Fasciola hepatica infects cattle and sheep through ingestion of encysted cercariae on pasture, particularly on wet, muddy, poached pasture where the mud snail (Galba truncatula) intermediate host thrives. Acute disease (summer/early autumn): immature flukes migrating through liver tissue causing acute haemorrhagic hepatitis. Subacute disease: ongoing liver damage, anaemia, rapid weight loss. Chronic disease (winter/spring): bile duct damage causing 'pipe-stem liver', bottle jaw from hypoproteinaemia, progressive wasting.

Welfare Consequences

Liver fluke causes significant, progressive welfare harm. Acute fluke disease is rapidly fatal in high burdens; subacute disease causes severe pain from liver damage, progressive weight loss, and weakness. Chronic disease causes persistent malnutrition from reduced feed conversion, anaemia (causing weakness and exercise intolerance), hypoproteinaemia (causing oedema), and liver fibrosis (permanent damage). Affected cattle have reduced growth rates, reduced milk production, and impaired immunity — compounding welfare through secondary infections.

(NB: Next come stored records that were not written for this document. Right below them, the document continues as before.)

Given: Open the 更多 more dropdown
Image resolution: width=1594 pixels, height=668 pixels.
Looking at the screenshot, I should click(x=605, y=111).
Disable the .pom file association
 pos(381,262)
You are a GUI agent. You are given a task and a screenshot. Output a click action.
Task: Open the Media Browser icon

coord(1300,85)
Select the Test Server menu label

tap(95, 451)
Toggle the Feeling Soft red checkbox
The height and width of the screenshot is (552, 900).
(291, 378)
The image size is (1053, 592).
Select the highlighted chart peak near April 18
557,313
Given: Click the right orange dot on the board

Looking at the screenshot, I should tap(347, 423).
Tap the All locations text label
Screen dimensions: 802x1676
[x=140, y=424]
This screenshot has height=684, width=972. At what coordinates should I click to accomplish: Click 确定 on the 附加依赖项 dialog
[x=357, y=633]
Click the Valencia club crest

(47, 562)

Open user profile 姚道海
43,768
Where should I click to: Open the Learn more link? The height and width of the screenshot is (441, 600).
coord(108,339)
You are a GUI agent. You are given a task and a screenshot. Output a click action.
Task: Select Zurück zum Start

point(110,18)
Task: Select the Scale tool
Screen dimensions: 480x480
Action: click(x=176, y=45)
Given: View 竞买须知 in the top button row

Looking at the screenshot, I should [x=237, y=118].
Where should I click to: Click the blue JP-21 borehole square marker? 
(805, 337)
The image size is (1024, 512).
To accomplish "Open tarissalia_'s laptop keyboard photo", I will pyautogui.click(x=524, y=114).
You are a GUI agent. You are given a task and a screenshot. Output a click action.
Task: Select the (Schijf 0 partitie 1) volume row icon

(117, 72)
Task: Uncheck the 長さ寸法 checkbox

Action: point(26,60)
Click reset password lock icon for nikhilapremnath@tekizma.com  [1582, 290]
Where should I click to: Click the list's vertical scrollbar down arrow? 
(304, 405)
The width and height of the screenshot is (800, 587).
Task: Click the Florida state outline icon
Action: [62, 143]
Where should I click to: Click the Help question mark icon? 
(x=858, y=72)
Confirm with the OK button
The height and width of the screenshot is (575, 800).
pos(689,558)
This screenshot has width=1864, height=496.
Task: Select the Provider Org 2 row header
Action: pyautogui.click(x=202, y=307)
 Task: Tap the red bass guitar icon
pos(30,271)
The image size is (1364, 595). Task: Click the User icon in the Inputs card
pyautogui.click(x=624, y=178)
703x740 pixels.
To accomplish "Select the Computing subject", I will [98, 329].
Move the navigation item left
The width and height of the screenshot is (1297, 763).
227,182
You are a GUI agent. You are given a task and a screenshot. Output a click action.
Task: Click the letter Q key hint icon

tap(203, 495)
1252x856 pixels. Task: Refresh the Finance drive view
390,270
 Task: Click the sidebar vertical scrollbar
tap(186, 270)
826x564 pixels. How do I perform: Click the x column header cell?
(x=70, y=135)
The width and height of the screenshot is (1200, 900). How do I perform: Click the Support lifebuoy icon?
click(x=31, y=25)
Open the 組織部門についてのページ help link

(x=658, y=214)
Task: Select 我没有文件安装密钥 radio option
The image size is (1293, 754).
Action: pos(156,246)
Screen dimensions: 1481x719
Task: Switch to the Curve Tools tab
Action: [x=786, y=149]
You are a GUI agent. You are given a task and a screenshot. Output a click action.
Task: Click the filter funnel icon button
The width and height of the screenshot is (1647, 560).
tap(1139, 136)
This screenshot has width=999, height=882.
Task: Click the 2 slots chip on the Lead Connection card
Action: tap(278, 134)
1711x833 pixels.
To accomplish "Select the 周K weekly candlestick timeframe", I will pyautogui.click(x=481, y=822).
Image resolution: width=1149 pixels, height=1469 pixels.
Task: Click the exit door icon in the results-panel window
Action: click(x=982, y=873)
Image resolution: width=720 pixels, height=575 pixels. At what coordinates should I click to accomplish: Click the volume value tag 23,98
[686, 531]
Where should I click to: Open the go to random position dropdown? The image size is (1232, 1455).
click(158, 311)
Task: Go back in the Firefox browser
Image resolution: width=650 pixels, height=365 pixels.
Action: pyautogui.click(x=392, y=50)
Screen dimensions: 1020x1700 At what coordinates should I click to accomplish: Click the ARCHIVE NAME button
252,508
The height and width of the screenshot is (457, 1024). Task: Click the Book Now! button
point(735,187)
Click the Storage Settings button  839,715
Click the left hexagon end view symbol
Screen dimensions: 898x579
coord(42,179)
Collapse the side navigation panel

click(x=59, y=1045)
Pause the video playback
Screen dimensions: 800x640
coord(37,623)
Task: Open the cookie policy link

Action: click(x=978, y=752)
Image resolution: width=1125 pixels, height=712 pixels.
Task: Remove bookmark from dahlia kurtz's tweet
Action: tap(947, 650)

Risk Assessment and Monitoring

NADIS Liver Fluke Forecast and COWS (Control of Worms Sustainably) provide regional risk forecasts based on soil moisture deficit data. Farm-level risk assessment considers: farm location (western, wetter areas higher risk); pasture type (wet, low-lying, poorly drained areas); snail habitat (rushes, Galba populations, wet poached gateways); and historical disease burden. Faecal egg counts (FEC) for fluke eggs (sedimentation technique) and blood tests (GLDH enzyme — reflects acute liver damage) monitor disease burden.

Treatment

Triclabendazole is the only flukicide effective against all stages of Fasciola, including early immature flukes (from 2 weeks). Other flukicides: closantel and nitroxynil (effective from 6 weeks); oxyclozanide (effective against adult flukes only). Treatment strategy: autumn treatment targets immature stages before liver damage; winter treatment targets adults; strategic risk-based treatment reduces reliance on blanket treatment and resistance development. Triclabendazole resistance is emerging in some UK flocks and herds; monitoring response and resistance testing guides flukicide choice.

Control Strategy

Integrated control: strategic treatment timing based on risk assessment; pasture management (avoiding heavily contaminated wet areas during high-risk periods, fencing off snail habitat); drainage improvement to reduce snail habitat; quarantine and treatment of incoming animals; and resistance monitoring. The COWS technical manual provides detailed treatment and control guidance for cattle. Working with the farm vet to develop a written liver fluke control plan as part of the farm health plan ensures systematic, evidence-based welfare protection.